Stanley may yet witness some unusual sights this Sunday, however, when a group of sponsored walkers – many in what euphemistically is described as fancy dress – will be passing through. It’s in aid of Tow Law Town FC, up the road, who’ve been having a bit of a crisis. I’ll be joining them, probably dressed as a tramp. They’re great people and it’s a good club. If anyone fancies chipping in a fiver, it would greatly be appreciated.
IT’S really to draw attention to an entry on the BBC’s “Top stories”
website – “Humans’ early arrival in Britain – about two hours ago” – that David Kelly emails from Mickleton, in Teesdale.
After a visit to the Nuffield Hospital in Stockton, however, he also joins those puzzled by the rampant proliferation of the prefix “pre-“ – the prebooked restaurant table, the pre-existing condition, the pre-planned operation.
At the Nuffield they offer pre-assessment.
So how does that work, then?
PERHAPS because of all the preassessment checks they undergo, last week’s column reported a Methodist Recorder survey that Methodists live between seven and nine years longer than the rest of us.
Ian Andrew in Lanchester, himself a Methodist local preacher, begs leave to doubt it. “The people whose passing is announced in the Recorder are unlikely to be an accurate representation of overall Methodist death rates.”
Writing gently to point out that Virgin no longer operates Cross Country train services from the North-East, Allan McLean – communications manager for the company’s Scottish and other northern operations – also reports that he attended a dinner last week in honour of Bill Cameron, one of those chiefly behind the 1980s campaign to save the Settle and Carlisle line.
Bill’s 83, still an active Carlisle city councillor. “It will not in the least surprise you,” says Allan, “to learn that he is a Methodist.”
ALSO crossing the Cumberland gap, Charles Allenby, from Malton, discovers in the graveyard of St Cuthbert’s church Lorton, near Cockermouth, the tomb of Peter Robinson – “for upwards of 58 years a Methodist local preacher in the district”.
Born in November 1780, Robinson was 87 – a remarkable age back then, even for a pioneering Methodist – when he died in July 1868. His epitaph’s memorable:
Of no distemper, by no blast, he died,
But fell like autumn fruit that mellowed long;
Even wondered at because he dropped no sooner;
He seemed to be wound-up for fourscore years
Yet freshly ran he on eight winters more
Till, like a clock worn out with rating time,
The weary wheels of life at last stood still:
He died as he had lived – a holy happy man.
ONCE bitten, the column two weeks ago talked – again – about midges. That weekend a horse called Dangerous Midge won – flew in – at 17-2 at Haydock. The faithful Martin Birtle, him again, won a considerable sum.

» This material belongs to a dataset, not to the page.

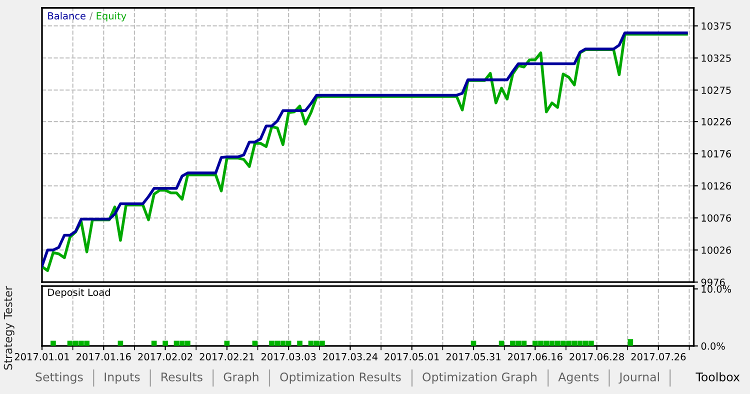 This screenshot has width=750, height=394. Describe the element at coordinates (79, 293) in the screenshot. I see `chart-title: Deposit Load` at that location.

Thus encouraged, Martin studied Wednesday’s column and Saturday’s racecards simultaneously.
Though Reverence finished on its knees in the 3.20 at Chester – almost inevitably we’d touched upon church matters – we’d also talked about the American “spy station” at Menwith Hill, near Harrogate.
A 12-1 shot, Waveband beamed home in the 4.05 at Ascot, beating the odds-on favourite by six lengths with Martin’s fortunes again riding on it its back.